Fifteen Years to Save the Amazon Rainforest from Becoming Savannah

The pace of deforestation in the Amazon, coupled with last year’s devastating forest fires, has pushed the world’s largest rainforest close to a tipping point beyond which it will turn from a carbon sink to a carbon source.

Without immediate action to halt deforestation and start replacing lost trees, half of the entire Amazon rainforest could become savannah within 15 years, according to Carlos Afonso Nobre, Director of Research at the Brazilian Academy of Sciences. The Amazon’s tropical forests create 20%-30% of their own rainfall, so preserving them is as vital for regional weather systems and food production as it is for stabilizing the global climate. “Deforestation is now at 17%,” said Nobre, “but if it exceeds 25%, we will cross the tipping point.”

Colombia has stepped up to the challenge, setting targets to plant 180 million trees and reduce deforestation by 30% by 2022. President Ivan Duque told a packed hall that “the greatest challenge of our time is climate change”. In September 2019 he convened the Leticia Pact of seven Amazon countries whose presidents have personally committed to work together to protect the rainforest.

“We have to defeat deforestation,” said the president, whose country is 35% rainforest. He has also launched a strategy of Biodiverse Cities, in which Colombian cities within forest areas will develop circular economies to protect biodiversity and the environment. “Thirty-four million people live in the Amazon,” said Duque, adding: “We need those societies to be able to preserve themselves and preserve forest ecosystems.”

Al Gore, Vice-President of the United States (1993-2001); and Chairman and Co-Founder, Generation Investment Management, agreed that indigenous people and their knowledge must be respected. For centuries, people have made a way of life in the Amazon that is not destructive. While poverty in the region needs answers, Gore said that clearing the rainforest to plant crops is a “false hope” as the richness of the rainforest is in the canopy and its wildlife, not in its thin soils.
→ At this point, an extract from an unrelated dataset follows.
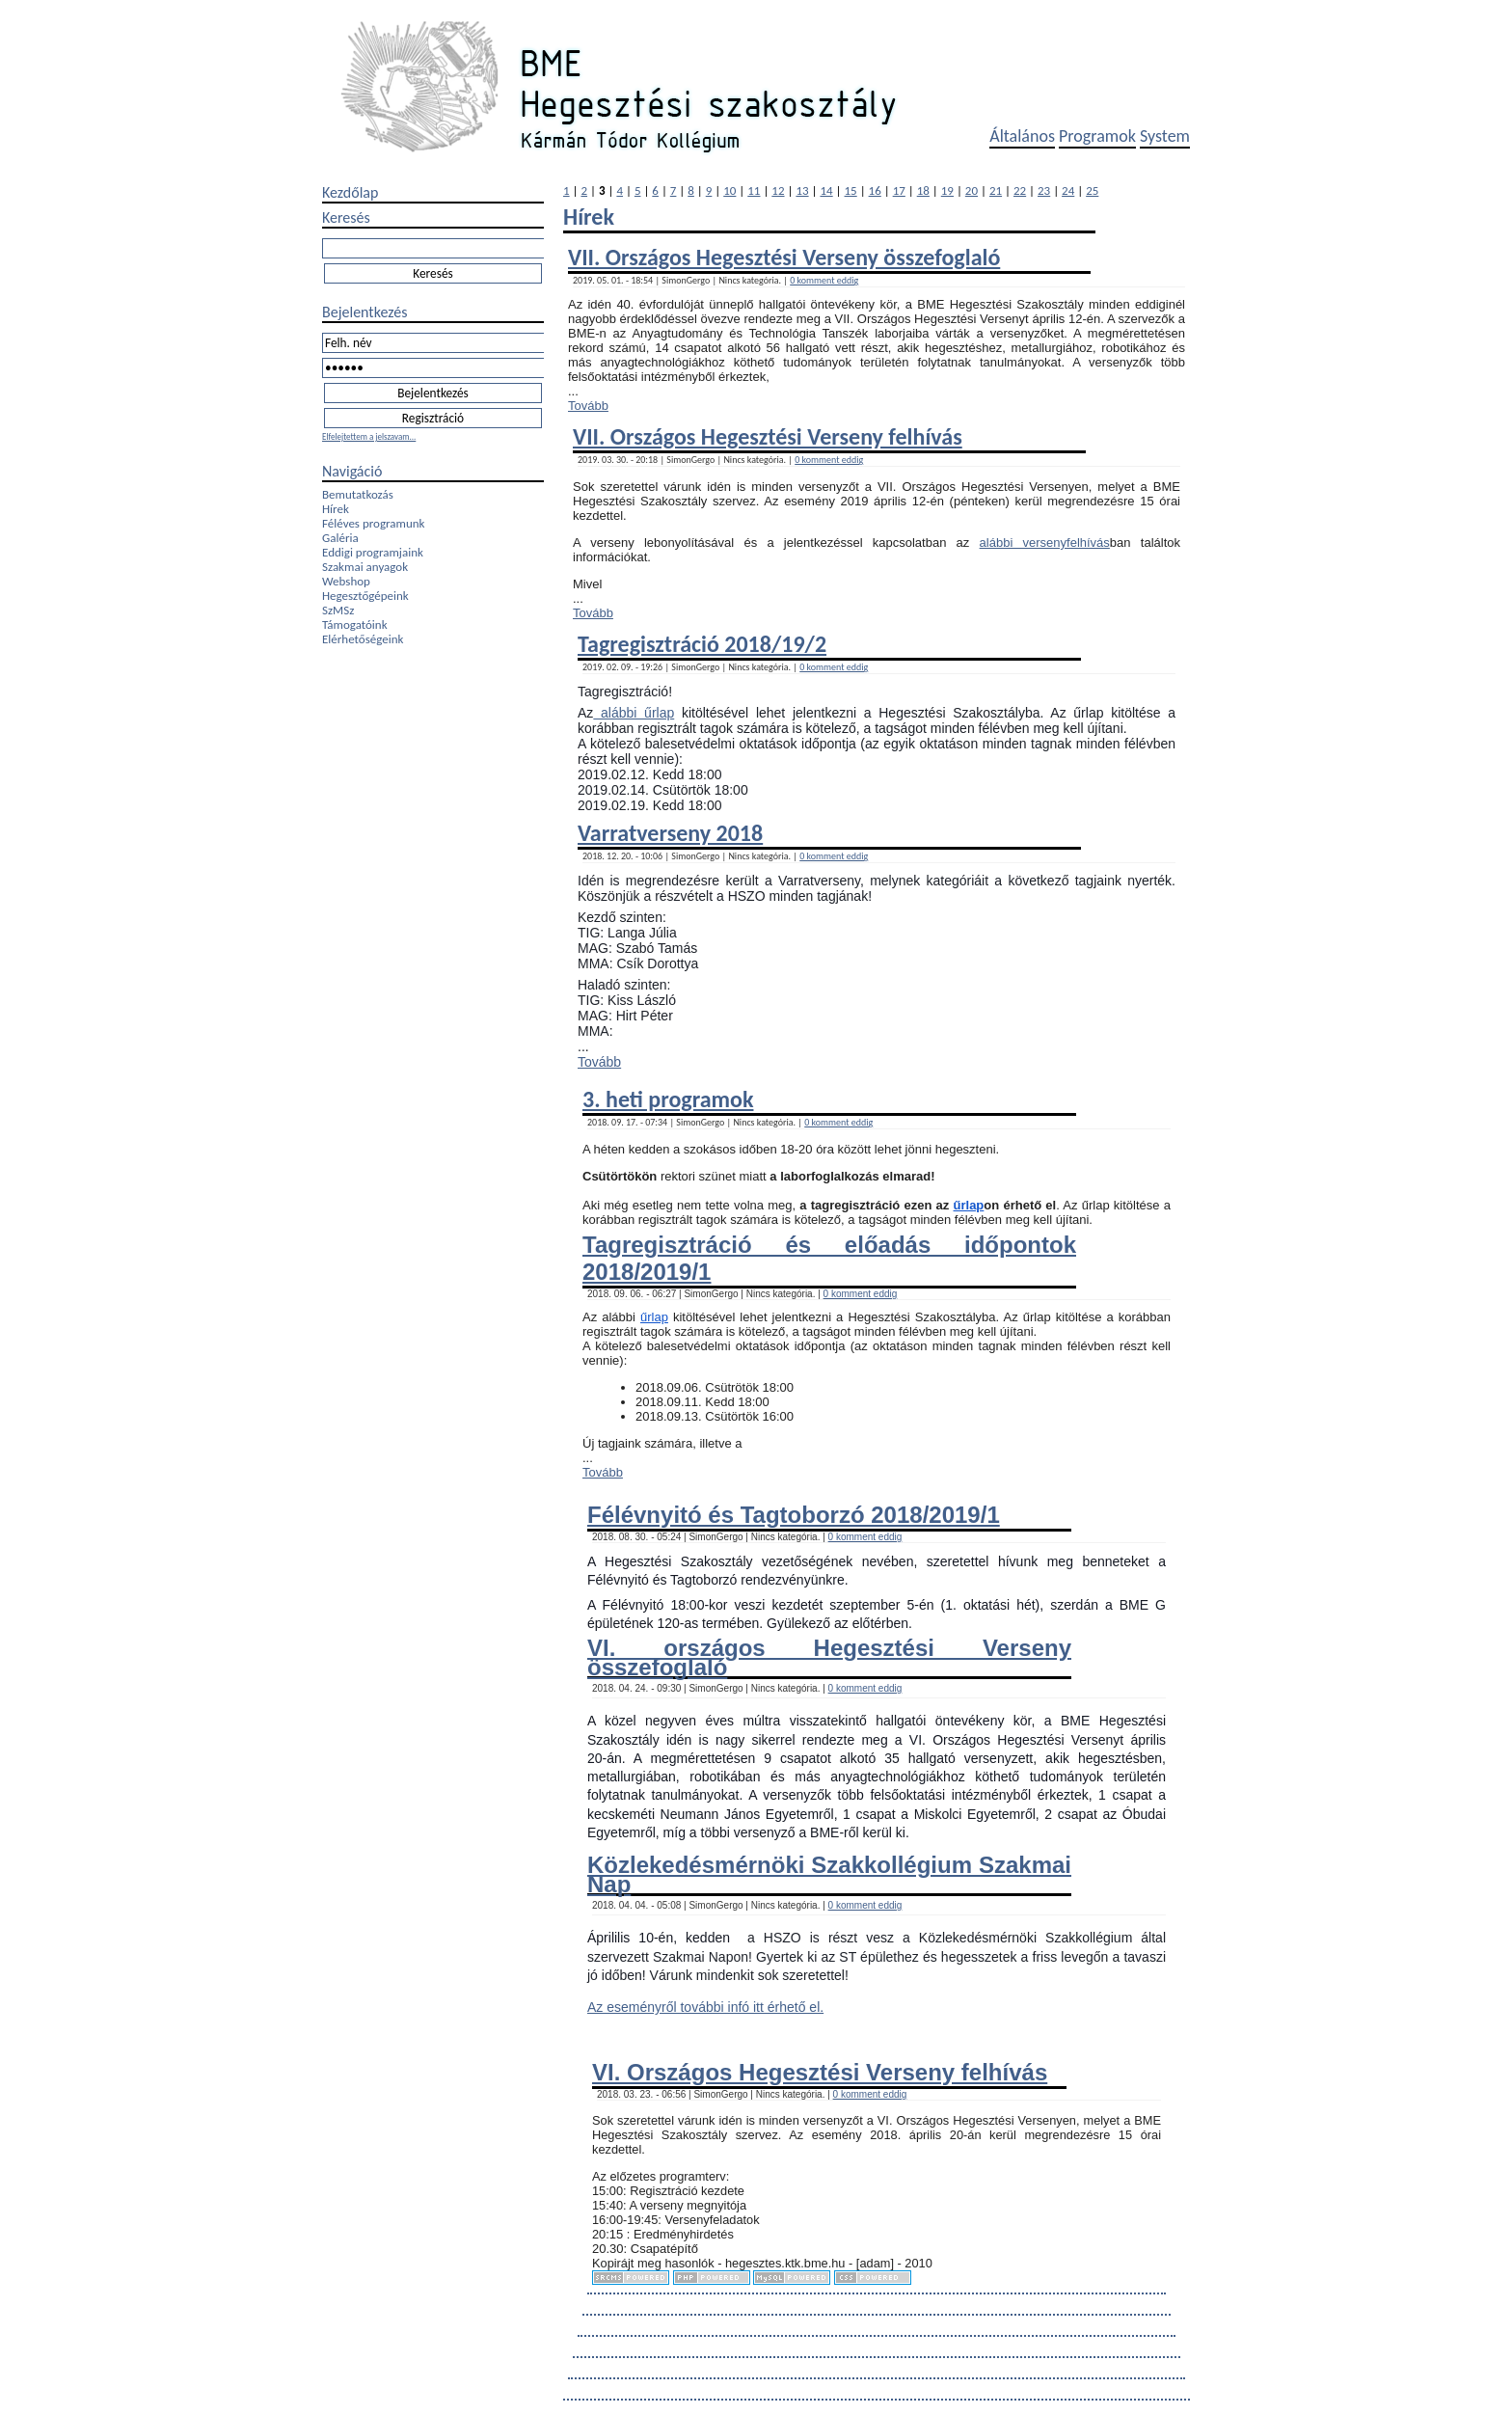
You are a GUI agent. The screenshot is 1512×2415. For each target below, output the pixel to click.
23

Nobre has developed the idea of an Amazon Third Way in which modern technology taps into and develops traditional wisdom to create a new bioeconomy. The acai berry, for example, brings over $1 billion into the Amazon economy. It is second only to beef in terms of value yet uses just 5% of the area taken by up cattle ranches – making the berry 10 times more profitable than the beef.
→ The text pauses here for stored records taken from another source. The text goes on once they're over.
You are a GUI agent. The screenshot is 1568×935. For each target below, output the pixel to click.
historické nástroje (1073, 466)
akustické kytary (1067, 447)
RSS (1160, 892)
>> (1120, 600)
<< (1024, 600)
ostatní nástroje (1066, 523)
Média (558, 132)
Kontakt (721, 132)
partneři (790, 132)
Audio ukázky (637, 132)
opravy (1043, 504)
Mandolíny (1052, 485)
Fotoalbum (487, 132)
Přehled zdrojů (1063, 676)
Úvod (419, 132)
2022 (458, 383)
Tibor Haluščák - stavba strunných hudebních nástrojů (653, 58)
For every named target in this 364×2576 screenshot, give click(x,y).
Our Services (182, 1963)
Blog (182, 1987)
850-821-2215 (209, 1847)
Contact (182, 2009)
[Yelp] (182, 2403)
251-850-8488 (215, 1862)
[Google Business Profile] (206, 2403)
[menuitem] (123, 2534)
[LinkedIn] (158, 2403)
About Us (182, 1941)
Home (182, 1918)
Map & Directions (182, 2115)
Solutions need to be global as well as local. Nobre called on assembled business leaders to support global supply chains that are deforestation-free and to promote the emergence of a new bioeconomy.

Emphasizing the sense of urgency, Gore declared that “the climate crisis is way worse than people generally realize and it’s getting worse way faster than any of us realize”. He called on politicians in particular to rise to the challenge: “This is Agincourt, this is Dunkirk, this is 9/11,” he announced with passion.
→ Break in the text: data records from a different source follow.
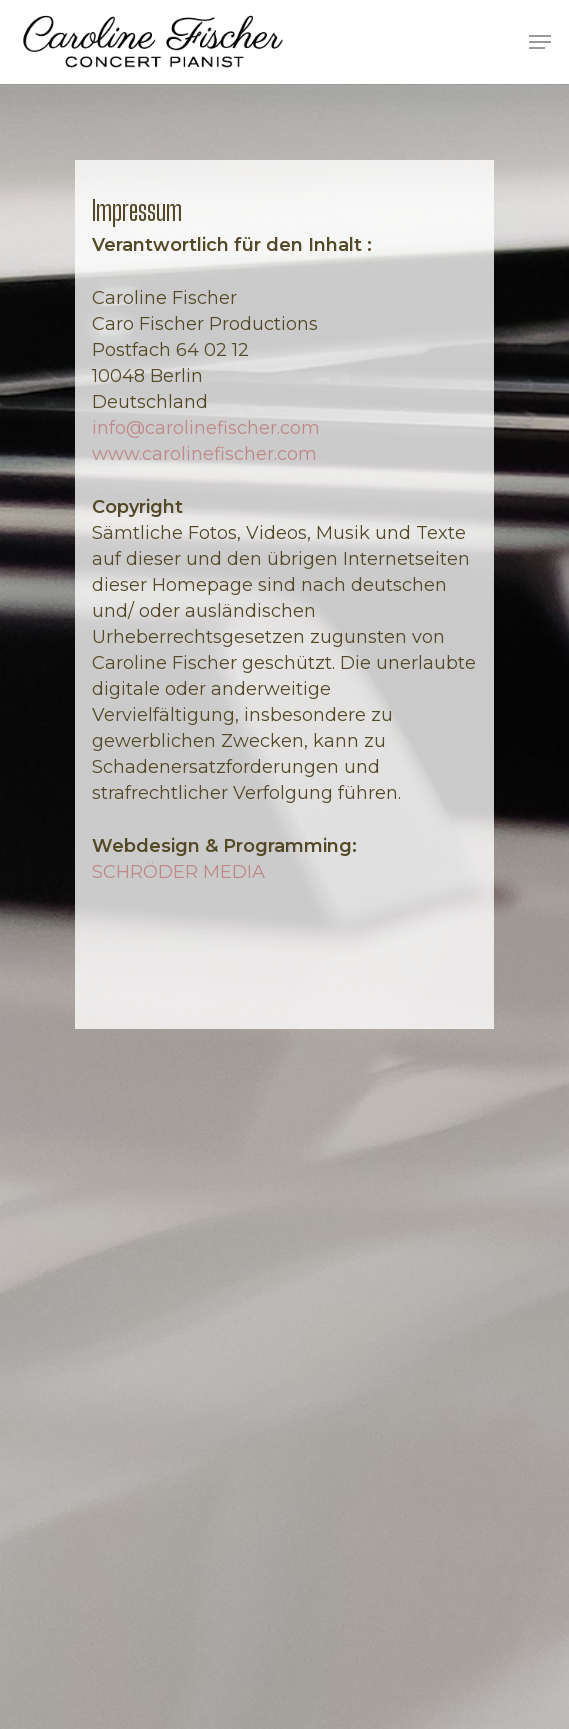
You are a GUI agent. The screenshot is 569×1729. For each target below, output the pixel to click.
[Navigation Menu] (540, 42)
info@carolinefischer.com (206, 428)
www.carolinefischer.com (204, 454)
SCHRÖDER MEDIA (178, 872)
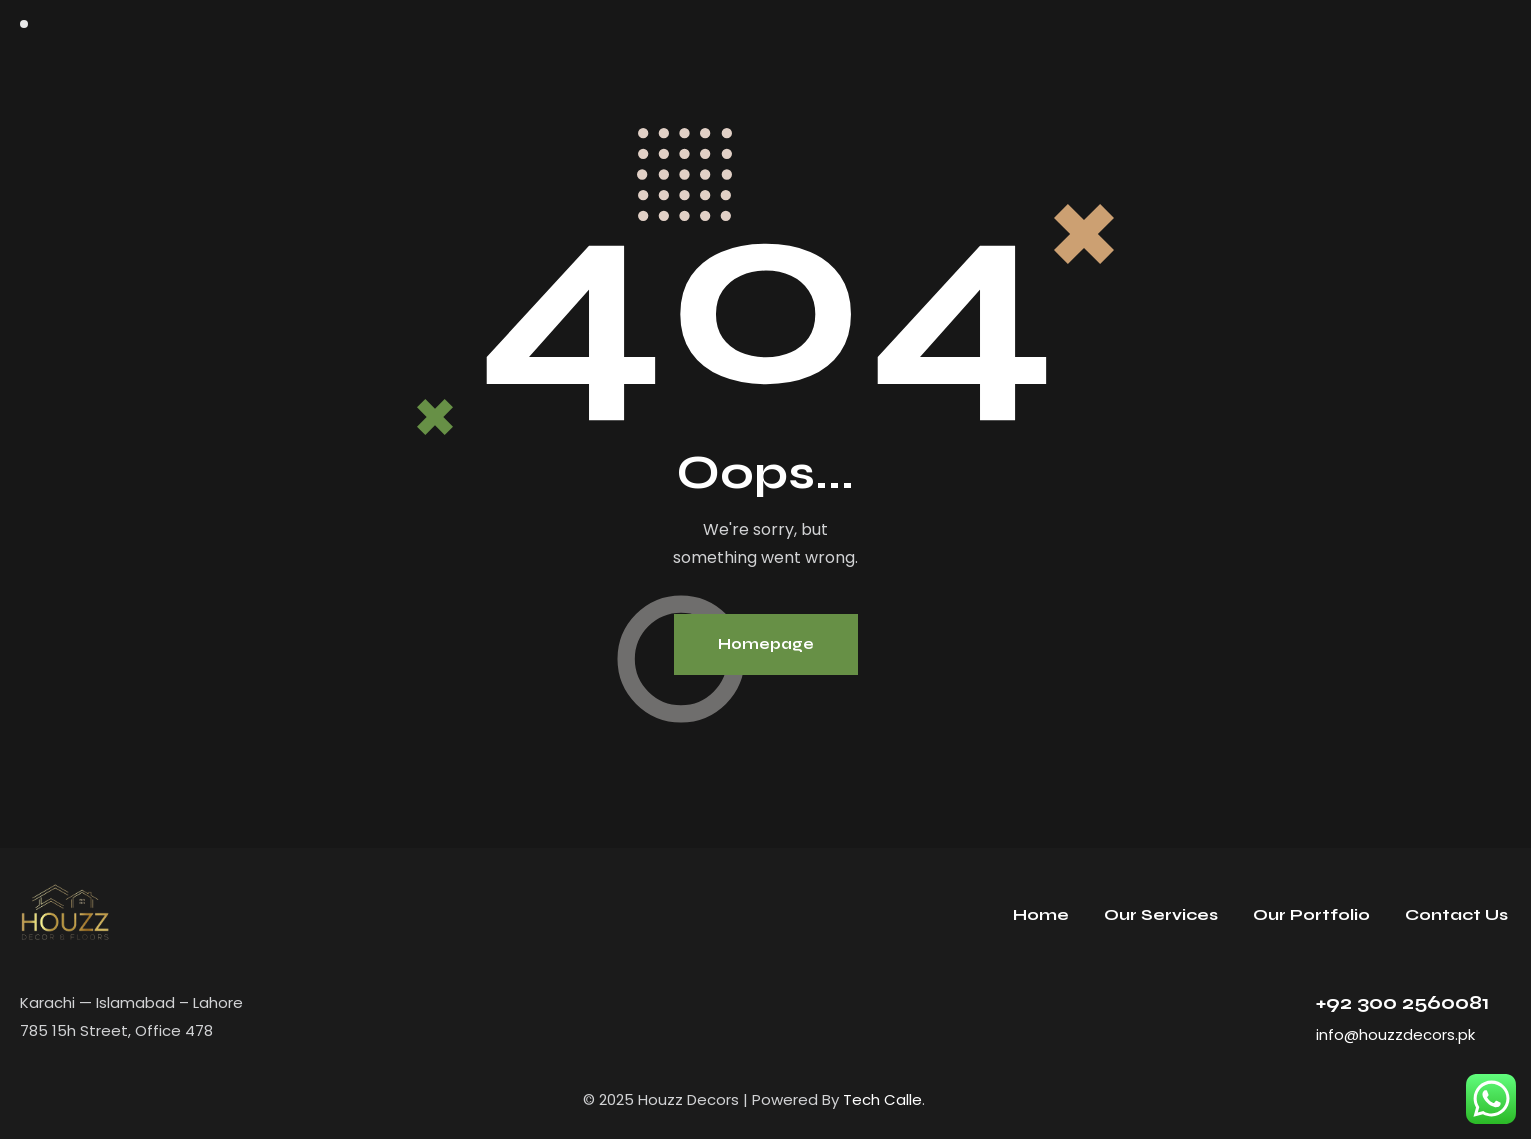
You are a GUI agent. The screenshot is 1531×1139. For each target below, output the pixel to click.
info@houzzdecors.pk (1395, 1034)
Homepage (766, 644)
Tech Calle (882, 1099)
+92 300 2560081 (1402, 1002)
Fellow panellist Jane Goodall, famous for her work with chimpanzees and community development across Africa, called on all of us to get involved in the World Economic Forum’s 1 Trillion Trees Initiative. She said we need ways of compensating people for looking after tropical rainforests on our behalf, as currently we are not paying for forests despite needing them everywhere. She cautioned people against making the tone of the debate too “doom and gloom” and left the hall with this message: “Give the youth hope, because if you lose hope, you give up.”